• **Material shown**
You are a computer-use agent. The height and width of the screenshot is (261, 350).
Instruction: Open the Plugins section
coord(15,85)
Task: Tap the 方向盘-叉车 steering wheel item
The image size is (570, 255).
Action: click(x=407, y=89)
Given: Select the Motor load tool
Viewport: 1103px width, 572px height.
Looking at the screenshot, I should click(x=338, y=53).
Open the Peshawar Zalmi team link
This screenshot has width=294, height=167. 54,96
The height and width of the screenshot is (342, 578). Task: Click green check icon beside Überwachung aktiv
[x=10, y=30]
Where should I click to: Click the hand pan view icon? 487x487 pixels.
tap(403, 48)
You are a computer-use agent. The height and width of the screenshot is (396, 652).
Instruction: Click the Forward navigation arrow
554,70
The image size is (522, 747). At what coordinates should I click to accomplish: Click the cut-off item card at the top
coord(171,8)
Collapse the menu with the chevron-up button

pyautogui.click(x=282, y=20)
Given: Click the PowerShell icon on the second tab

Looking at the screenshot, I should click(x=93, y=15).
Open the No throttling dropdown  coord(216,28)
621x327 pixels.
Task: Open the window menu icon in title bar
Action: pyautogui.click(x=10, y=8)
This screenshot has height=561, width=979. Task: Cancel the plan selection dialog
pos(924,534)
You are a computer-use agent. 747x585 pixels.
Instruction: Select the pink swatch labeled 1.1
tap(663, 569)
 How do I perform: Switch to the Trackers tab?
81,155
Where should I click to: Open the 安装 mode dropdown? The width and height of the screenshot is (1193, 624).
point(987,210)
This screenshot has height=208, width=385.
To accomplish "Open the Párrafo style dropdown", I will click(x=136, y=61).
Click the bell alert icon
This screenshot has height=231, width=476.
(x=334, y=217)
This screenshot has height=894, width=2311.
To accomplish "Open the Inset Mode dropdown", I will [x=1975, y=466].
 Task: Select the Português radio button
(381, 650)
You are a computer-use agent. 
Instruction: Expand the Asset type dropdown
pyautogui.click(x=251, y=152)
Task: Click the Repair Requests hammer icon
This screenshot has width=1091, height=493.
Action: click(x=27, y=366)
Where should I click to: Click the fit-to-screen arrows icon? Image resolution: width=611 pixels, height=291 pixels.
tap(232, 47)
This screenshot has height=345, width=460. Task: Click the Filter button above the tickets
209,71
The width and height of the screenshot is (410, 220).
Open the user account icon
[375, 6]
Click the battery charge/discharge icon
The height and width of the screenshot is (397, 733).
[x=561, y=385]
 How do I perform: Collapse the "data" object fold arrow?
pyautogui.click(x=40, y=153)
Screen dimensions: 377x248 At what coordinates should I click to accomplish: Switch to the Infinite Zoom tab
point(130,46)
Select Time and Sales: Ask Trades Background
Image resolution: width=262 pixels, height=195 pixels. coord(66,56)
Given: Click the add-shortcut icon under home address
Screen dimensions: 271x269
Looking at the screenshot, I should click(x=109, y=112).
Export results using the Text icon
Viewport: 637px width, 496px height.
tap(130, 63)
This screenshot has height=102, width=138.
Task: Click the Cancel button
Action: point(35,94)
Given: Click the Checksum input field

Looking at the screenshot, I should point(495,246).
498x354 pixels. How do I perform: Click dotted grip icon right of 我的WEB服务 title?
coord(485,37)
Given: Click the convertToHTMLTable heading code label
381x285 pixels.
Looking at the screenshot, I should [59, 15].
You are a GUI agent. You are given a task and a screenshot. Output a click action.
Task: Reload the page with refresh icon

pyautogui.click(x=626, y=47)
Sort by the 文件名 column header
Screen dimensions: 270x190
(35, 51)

• **Aim of the task**
Whatever lines appear above, reproduce every one of them exactly.

• **Result of this exercise**
You are a computer-use agent. The height and width of the screenshot is (261, 350).
Instruction: Open the Plugins section
coord(15,85)
Task: Tap the 方向盘-叉车 steering wheel item
The image size is (570, 255).
Action: click(x=407, y=89)
Given: Select the Motor load tool
Viewport: 1103px width, 572px height.
Looking at the screenshot, I should click(x=338, y=53).
Open the Peshawar Zalmi team link
This screenshot has width=294, height=167. 54,96
The height and width of the screenshot is (342, 578). Task: Click green check icon beside Überwachung aktiv
[x=10, y=30]
Where should I click to: Click the hand pan view icon? 487x487 pixels.
tap(403, 48)
You are a computer-use agent. The height and width of the screenshot is (396, 652).
Instruction: Click the Forward navigation arrow
554,70
The image size is (522, 747). At what coordinates should I click to accomplish: Click the cut-off item card at the top
coord(171,8)
Collapse the menu with the chevron-up button

pyautogui.click(x=282, y=20)
Given: Click the PowerShell icon on the second tab

Looking at the screenshot, I should click(x=93, y=15).
Open the No throttling dropdown  coord(216,28)
621x327 pixels.
Task: Open the window menu icon in title bar
Action: pyautogui.click(x=10, y=8)
This screenshot has height=561, width=979. Task: Cancel the plan selection dialog
pos(924,534)
You are a computer-use agent. 747x585 pixels.
Instruction: Select the pink swatch labeled 1.1
tap(663, 569)
 How do I perform: Switch to the Trackers tab?
81,155
Where should I click to: Open the 安装 mode dropdown? The width and height of the screenshot is (1193, 624).
point(987,210)
This screenshot has height=208, width=385.
To accomplish "Open the Párrafo style dropdown", I will click(x=136, y=61).
Click the bell alert icon
This screenshot has height=231, width=476.
(x=334, y=217)
This screenshot has height=894, width=2311.
To accomplish "Open the Inset Mode dropdown", I will [x=1975, y=466].
 Task: Select the Português radio button
(381, 650)
You are a computer-use agent. 
Instruction: Expand the Asset type dropdown
pyautogui.click(x=251, y=152)
Task: Click the Repair Requests hammer icon
This screenshot has width=1091, height=493.
Action: click(x=27, y=366)
Where should I click to: Click the fit-to-screen arrows icon? Image resolution: width=611 pixels, height=291 pixels.
tap(232, 47)
This screenshot has height=345, width=460. Task: Click the Filter button above the tickets
209,71
The width and height of the screenshot is (410, 220).
Open the user account icon
[375, 6]
Click the battery charge/discharge icon
The height and width of the screenshot is (397, 733).
[x=561, y=385]
 How do I perform: Collapse the "data" object fold arrow?
pyautogui.click(x=40, y=153)
Screen dimensions: 377x248 At what coordinates should I click to accomplish: Switch to the Infinite Zoom tab
point(130,46)
Select Time and Sales: Ask Trades Background
Image resolution: width=262 pixels, height=195 pixels. coord(66,56)
Given: Click the add-shortcut icon under home address
Screen dimensions: 271x269
Looking at the screenshot, I should click(x=109, y=112).
Export results using the Text icon
Viewport: 637px width, 496px height.
tap(130, 63)
This screenshot has height=102, width=138.
Task: Click the Cancel button
Action: point(35,94)
Given: Click the Checksum input field

Looking at the screenshot, I should point(495,246).
498x354 pixels. How do I perform: Click dotted grip icon right of 我的WEB服务 title?
coord(485,37)
Given: Click the convertToHTMLTable heading code label
381x285 pixels.
Looking at the screenshot, I should [59, 15].
You are a GUI agent. You are given a task and a screenshot. Output a click action.
Task: Reload the page with refresh icon

pyautogui.click(x=626, y=47)
Sort by the 文件名 column header
Screen dimensions: 270x190
(35, 51)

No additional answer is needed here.